**What you are asked to do**
When you reach the line containing "Partager (627, 498)" in the records below, start copying exactly, and stop once you have copied the line containing "[Sculpture Métal Range-tout] (673, 1988)".

── Material to process

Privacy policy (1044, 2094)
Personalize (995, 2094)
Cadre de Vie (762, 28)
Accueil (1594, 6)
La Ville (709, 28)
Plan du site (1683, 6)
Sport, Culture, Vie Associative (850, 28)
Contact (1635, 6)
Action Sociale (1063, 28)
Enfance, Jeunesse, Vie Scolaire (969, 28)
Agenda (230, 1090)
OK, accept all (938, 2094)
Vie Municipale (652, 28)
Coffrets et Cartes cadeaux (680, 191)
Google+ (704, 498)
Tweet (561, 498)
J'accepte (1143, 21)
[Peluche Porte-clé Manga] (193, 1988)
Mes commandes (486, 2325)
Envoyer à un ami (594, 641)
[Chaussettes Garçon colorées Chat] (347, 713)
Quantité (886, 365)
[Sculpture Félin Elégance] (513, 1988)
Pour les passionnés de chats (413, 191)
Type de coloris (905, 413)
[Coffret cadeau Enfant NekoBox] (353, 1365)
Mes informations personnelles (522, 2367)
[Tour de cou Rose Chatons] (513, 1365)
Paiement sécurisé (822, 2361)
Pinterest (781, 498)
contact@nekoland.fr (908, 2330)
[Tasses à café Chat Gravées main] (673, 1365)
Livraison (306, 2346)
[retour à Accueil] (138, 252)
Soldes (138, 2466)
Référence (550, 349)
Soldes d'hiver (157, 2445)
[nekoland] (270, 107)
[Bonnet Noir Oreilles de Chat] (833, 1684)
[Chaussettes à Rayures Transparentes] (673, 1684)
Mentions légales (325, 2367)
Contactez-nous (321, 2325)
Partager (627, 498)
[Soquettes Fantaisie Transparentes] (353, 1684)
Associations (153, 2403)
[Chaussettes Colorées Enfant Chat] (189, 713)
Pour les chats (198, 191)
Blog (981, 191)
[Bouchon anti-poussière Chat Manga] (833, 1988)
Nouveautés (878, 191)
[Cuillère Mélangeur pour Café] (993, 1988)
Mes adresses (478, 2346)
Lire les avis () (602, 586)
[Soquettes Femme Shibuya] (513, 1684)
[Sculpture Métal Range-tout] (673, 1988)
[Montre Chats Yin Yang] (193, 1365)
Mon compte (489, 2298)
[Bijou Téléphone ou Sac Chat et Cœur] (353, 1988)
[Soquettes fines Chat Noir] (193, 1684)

────

**Problem solution**
Partager (627, 498)
[Soquettes Fantaisie Transparentes] (353, 1684)
Associations (153, 2403)
[Chaussettes Colorées Enfant Chat] (189, 713)
Pour les chats (198, 191)
Blog (981, 191)
[Bouchon anti-poussière Chat Manga] (833, 1988)
Nouveautés (878, 191)
[Cuillère Mélangeur pour Café] (993, 1988)
Mes adresses (478, 2346)
Lire les avis () (602, 586)
[Soquettes Femme Shibuya] (513, 1684)
[Sculpture Métal Range-tout] (673, 1988)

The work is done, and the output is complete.